(Saved data entries)
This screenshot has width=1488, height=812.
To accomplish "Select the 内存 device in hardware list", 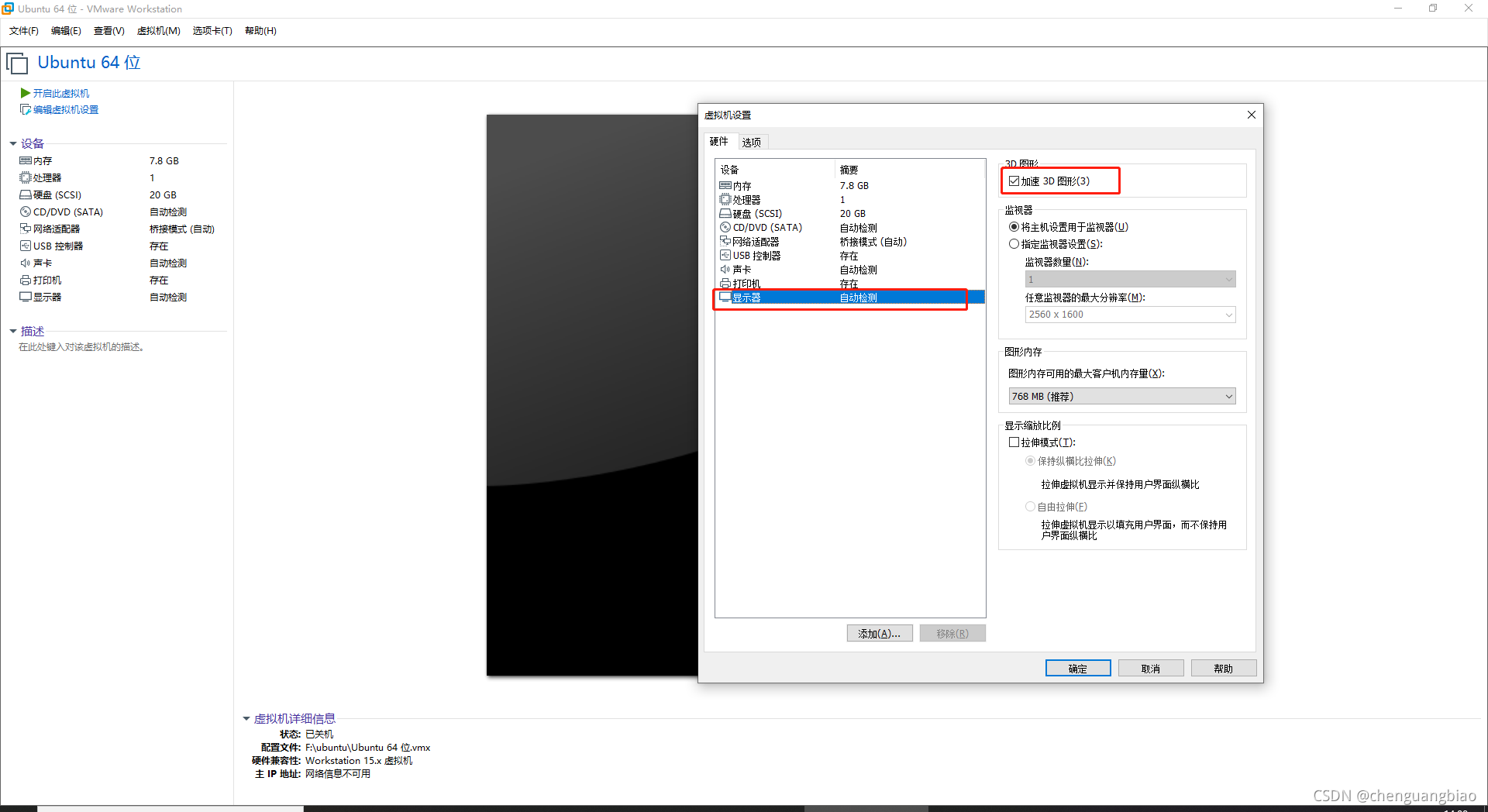I will pyautogui.click(x=740, y=186).
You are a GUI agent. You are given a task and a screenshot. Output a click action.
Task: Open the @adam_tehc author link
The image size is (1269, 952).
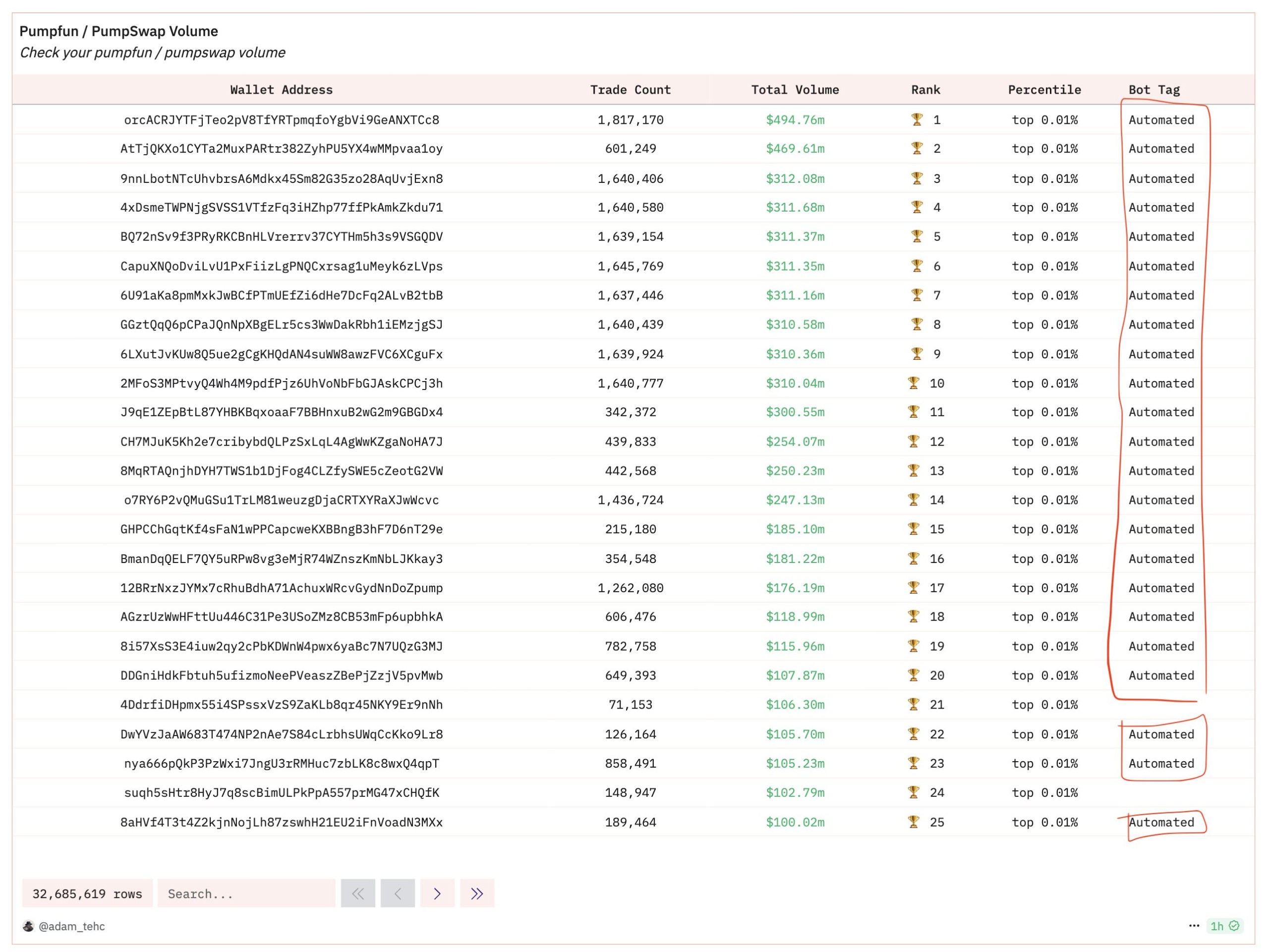click(x=71, y=926)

▸ **About this task**: With the pictures left out, please output each line from the one containing "Task: Open the @adam_tehc author link" through the end of the entries, exactly as it is.

▸ **Result of the task**:
Task: Open the @adam_tehc author link
The image size is (1269, 952).
click(x=71, y=926)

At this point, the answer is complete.